Ein besonderes Lob hat mit Sicherheit Jesko Sirvend verdient, der der WvO noch als Schüler angehört, gleichzeitig aber bereits mitten im musikalischen Leben steht und unter dem Motto "Classic meets Rock" Erfahrungen in verschiedenen Orchestern gesammelt hat. Im Frack mit Taktstock und im Stil eines Generalmusikdirektors leitete er das Orchester und die Bigband und sorgte so für den sicheren musikalischen Hintergrund der gelungenen Aufführung. Die hervorragenden Blechbläser waren dabei eine Klasse für sich.

 

Solisten boten eine Klasse-Leistung

Doch was wäre eine solche Aufführung ohne die Solisten, die nicht von der Oper oder Operette "ausgeliehen" werden konnten? Sicherlich können bei einer derart großen Aufführung nicht alle Darsteller erwähnt werden, doch einige dürfen ganz bestimmt hervorgehoben werden. Die Hauptrolle des Amadeus sang und spielte Ingo Strauss mit Hingabe und Können. Die innere Zerrissenheit kam bei "Wie wird man seinen Schatten los?" oder "Warum kannst Du mich nicht lieben?" hervorragend rüber. Auch die Duette mit seiner Frau Konstanze in "Niemand liebt Dich so wie ich" begeisterten das Publikum. In diesem Zusammenhang darf auch Johanna Reeh hervorgehoben werden, die eine angenehme Sopranstimme besitzt, der die ständige Ausbildung anzumerken ist.

Vorzüglich interpretiert wurde auch der Vater Leopold, wobei Simon Müller mit seiner warmen Baritonstimme das Gebet für seinen Sohn und die Arie "Schließ Dein Herz in Ketten" wunderbar zu gestalten wusste.

Marc Hocke gab in der finsteren Miene des Erzbischofs Colloredo einen grausamen Vorgesetzten mit Würde und stimmlicher Überzeugung und wirkte auf dem erhöhten Podest genau so abweisend wie sein Handlanger Graf Arco, dem Jannik Lehr Stimme und Aussehen ver-lieh. Eva Christin Müller war eine teils traurige, teils lustige Schwester "Nannerl" mit geschulter Stimme, und Katrin Jacobi gab eine schillernde Baronin von Waldstätten. Thomas Wagner brachte als kauziger Emanuel Schikaneder mit einer Tanzgruppe a la Cabarèt ein Stück Gaudi und Originalität in die Oranien-Halle.

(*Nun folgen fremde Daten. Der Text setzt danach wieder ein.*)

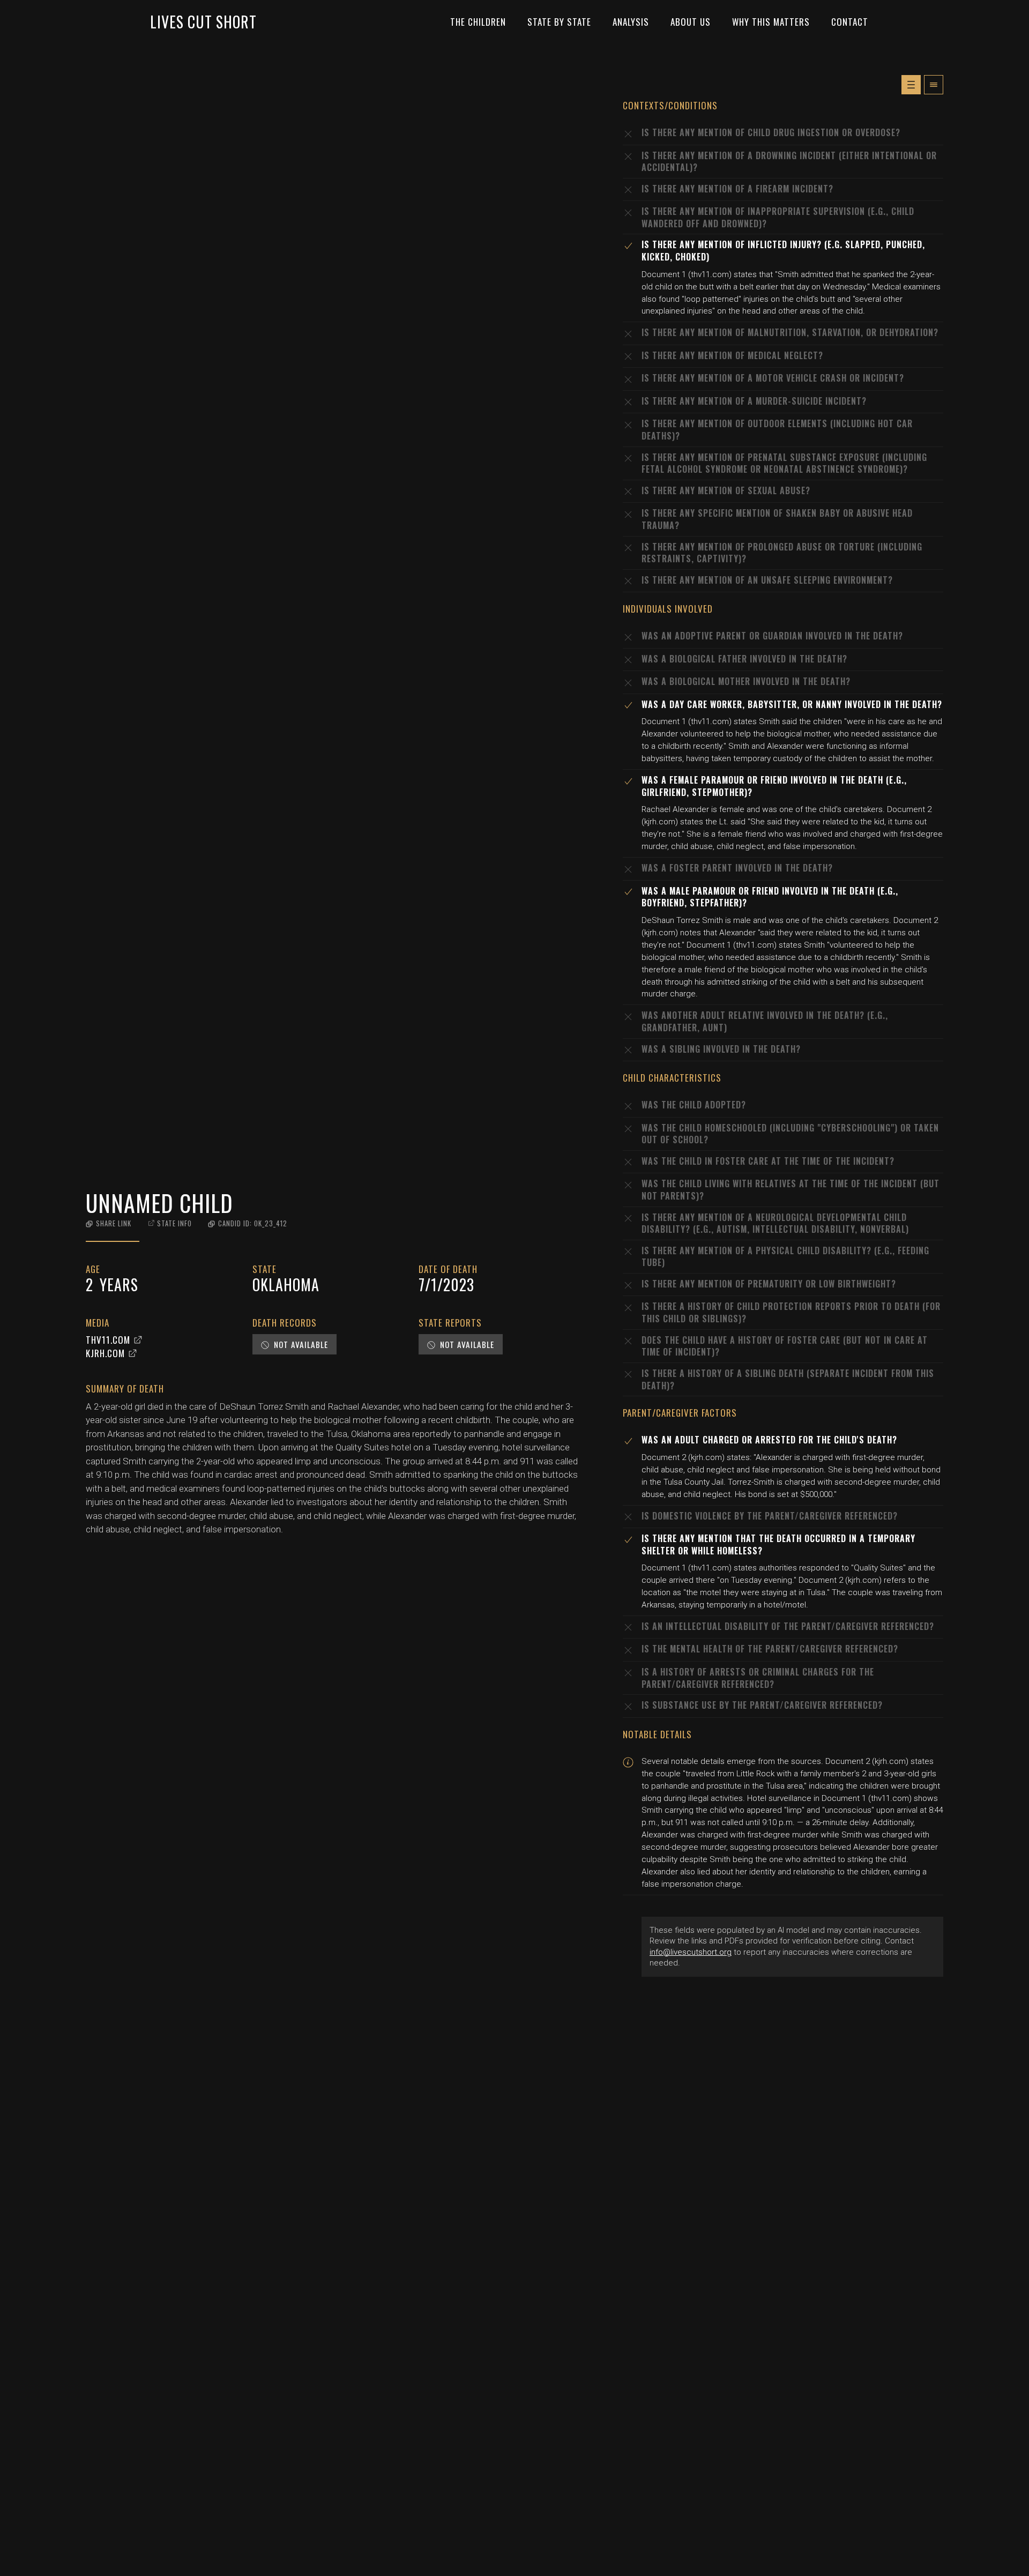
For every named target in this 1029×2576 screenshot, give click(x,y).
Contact (849, 21)
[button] (108, 1223)
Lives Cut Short (203, 22)
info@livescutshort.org (691, 1952)
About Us (690, 21)
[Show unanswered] (911, 84)
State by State (559, 21)
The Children (478, 21)
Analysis (631, 21)
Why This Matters (771, 21)
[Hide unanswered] (933, 84)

Diese Sequenz war ein gutes Beispiel für die an Höhepunkten reiche Aufführung. Wer allerdings ein Stück voller Musik von Wolfgang Amadeus Mozart hatte hören wollen, der mag enttäuscht worden sein. Im Mittelpunkt stand vielmehr das Leben des Genies mit allen Höhe- und Tiefpunkten. Die Darsteller porträtierten eindrucksvoll die verwirrende Zerrissenheit des Musikers und sorgten so für eine Aufführung, die nicht nur den Premiere-Gästen noch lange in Erinnerung bleiben wird.

Für die weiteren Veranstaltungen in dieser Woche (2.11., 5.11., 6.11., 7.11., 8.11., Beginn 20 Uhr, Einlass 19 Uhr) sind noch Tickets in der Wilhelm-von-Oranien-Schule, der Buchhandlung Rübezahl und an der Abendkasse erhältlich.